« Nul n'a porté plainte contre les 4 généraux, a noté Samir Geagea. Ils ont été arrêtés pour des raisons liées à l'enquête, ni plus ni moins. Seul le tribunal peut décider de leur innocence ou de leur culpabilité. (...) S'ils étaient vraiment innocents, le juge de mise en état n'aurait pas demandé aux autorités libanaises de garantir leur sécurité. »
« Pourquoi Daniel Bellemare n'a-t-il pas demandé la libération des 4 généraux dès son entrée en fonctions ? s'est-il interrogé. C'est parce que l'arrestation des officiers était régie par le code libanais des procédures pénales qui dispose qu'une personne peut rester en détention tant que des doutes planent sur elle. Lorsque le dossier des officiers a été remis à la justice internationale, cette dernière était obligée de les relaxer provisoirement car la juridiction du tribunal spécial dispose que l'arrestation préventive ne peut pas dépasser les 90 jours. (...) Théoriquement, la justice libanaise aurait pu les relâcher. Mais pratiquement, les juges d'instruction libanais ne disposent que d'une partie infime du dossier de l'enquête qui est entre les mains de la commission internationale pour mille et une raisons. Par exemple, certains témoins ont refusé d'être interrogés par la justice libanaise et ont préféré se confier aux enquêteurs internationaux. (...) Il est donc inadmissible d'accuser la justice libanaise d'avoir subi des pressions politiques pour garder les 4 généraux en détention. »

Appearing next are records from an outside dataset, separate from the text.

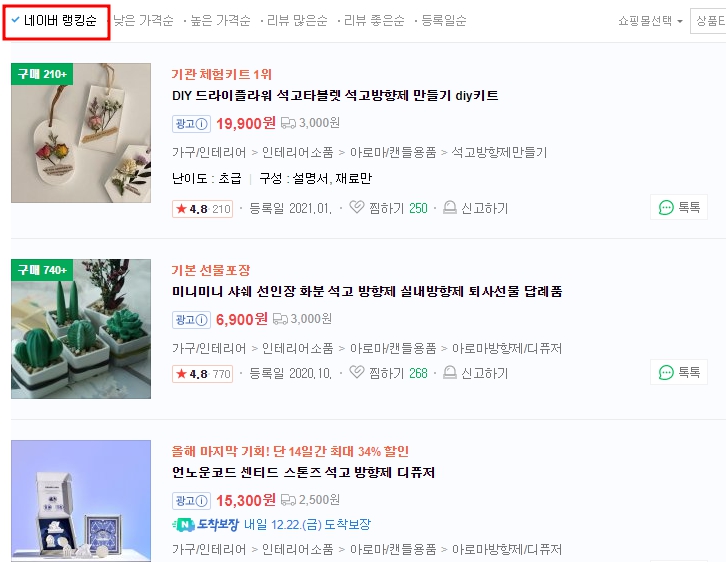This screenshot has width=726, height=562.
Task: Click 찜하기 heart icon on DIY 드라이플라워 product
Action: tap(357, 207)
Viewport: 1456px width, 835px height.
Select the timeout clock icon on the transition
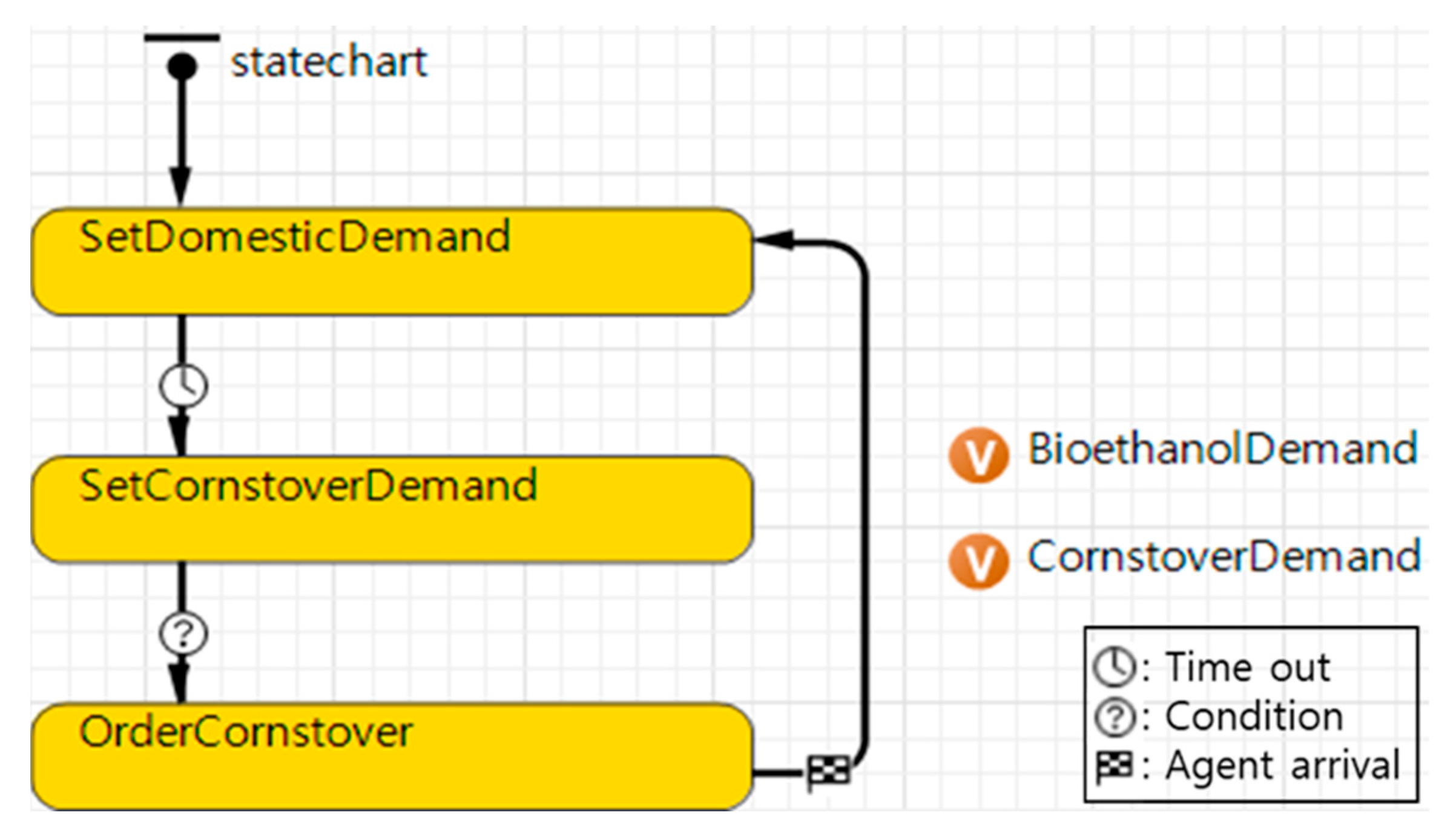[x=183, y=385]
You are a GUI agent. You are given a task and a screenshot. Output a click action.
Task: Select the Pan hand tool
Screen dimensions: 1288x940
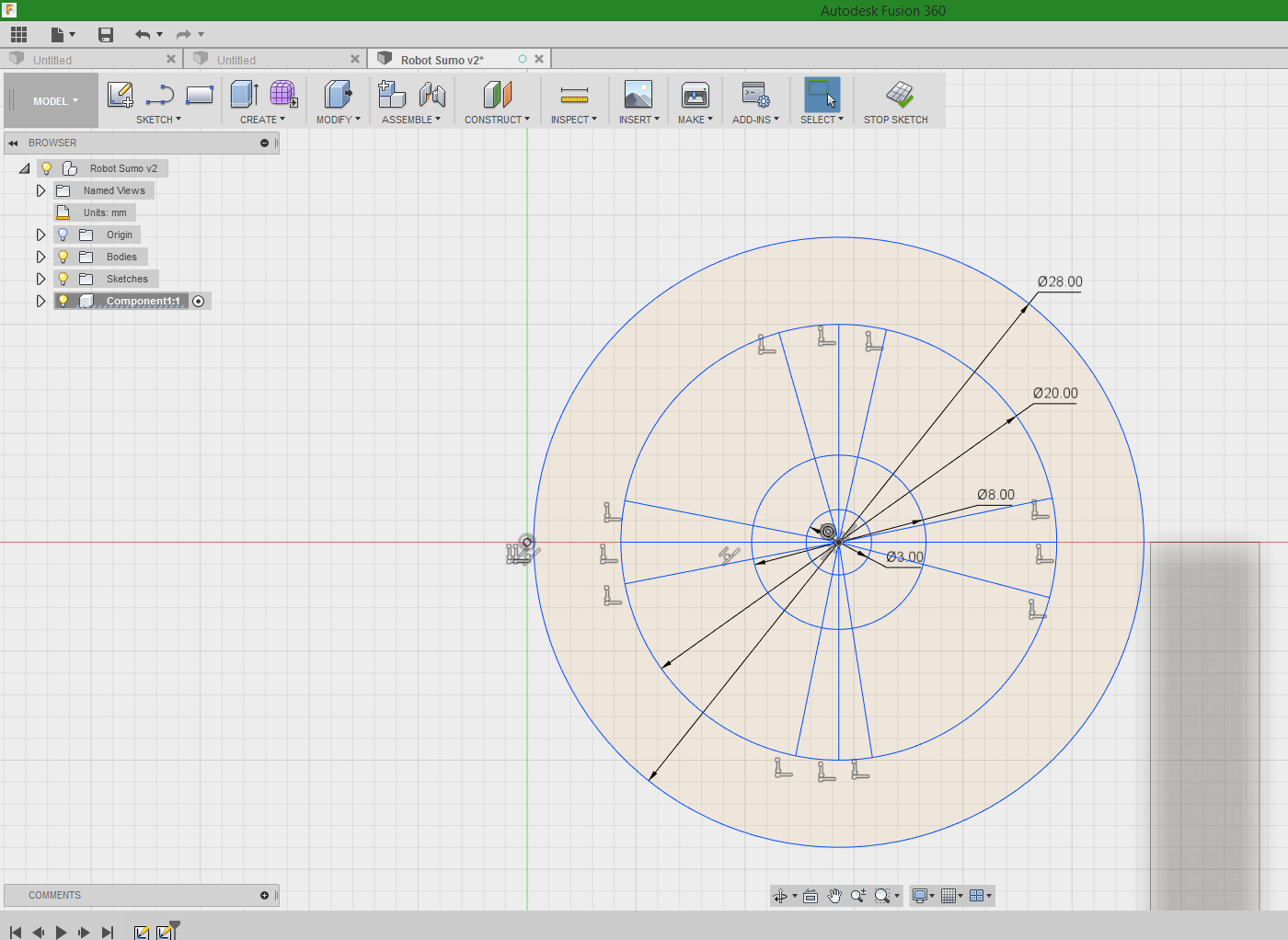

« Si le 8 Mars voulait réformer la justice, il aurait formé un comité d'experts parmi lesquels auraient siégé l'ancien ministre de la Justice, Adnane Addoum, ainsi que l'un de leurs meilleurs enquêteurs, Joseph Freiha, a-t-il ajouté avec ironie. Et ils auraient nommé Jamil Sayyed au poste de coordinateur de ce comité car le général Sayyed est expert en matière de coordination ! À quoi ressemblera une justice réformée par ceux qui ont pris des milliers de verdicts injustes et erronés contre des milliers de citoyens libanais ? Faut-il rappeler tous les dossiers qu'ils ont montés de toutes pièces, comme celui de Saydet el-Najat, ou la mort de Faouzi el-Rassi sous la torture au ministère de la Défense ? Est-ce qu'il est permis d'assassiner un membre des FL alors que l'arrestation de 4 généraux par la justice internationale est considérée comme étant un crime impardonnable ? »
Exemples
« De plus, notre camarade Antoinette Chahine a été arrêtée et a subi des pressions pour l'obliger à avouer à tort que son frère Jean Chahine a commis l'attentat de Saydet el-Najat, a aussi affirmé Samir Geagea. Et comme elle a tenu bon, ils l'ont condamnée à mort pour l'assassinat d'un prêtre. Et il s'est avéré après 5 ans d'arrestation qu'elle est innocente. Il y a de nombreux cas similaires, dont celui de Manuel Younès et de Aziz Saleh. Ils ont multiplié les pressions contre Sethrida Geagea et ils ont fermé la MTV. Et nous n'oublierons pas le mouvement répressif du 7 août 2001 qu'ils ont lancé contre les étudiants et les opposants politiques. Et ils ont condamné un citoyen palestinien à mort pour l'assassinat d'un diplomate jordanien alors que le coupable a été arrêté et exécuté à Amman. Et l'innocent croupit toujours dans les prisons. (...) La justice actuelle, avec toute sa lenteur, est meilleure que leur justice criminelle et corrompue. »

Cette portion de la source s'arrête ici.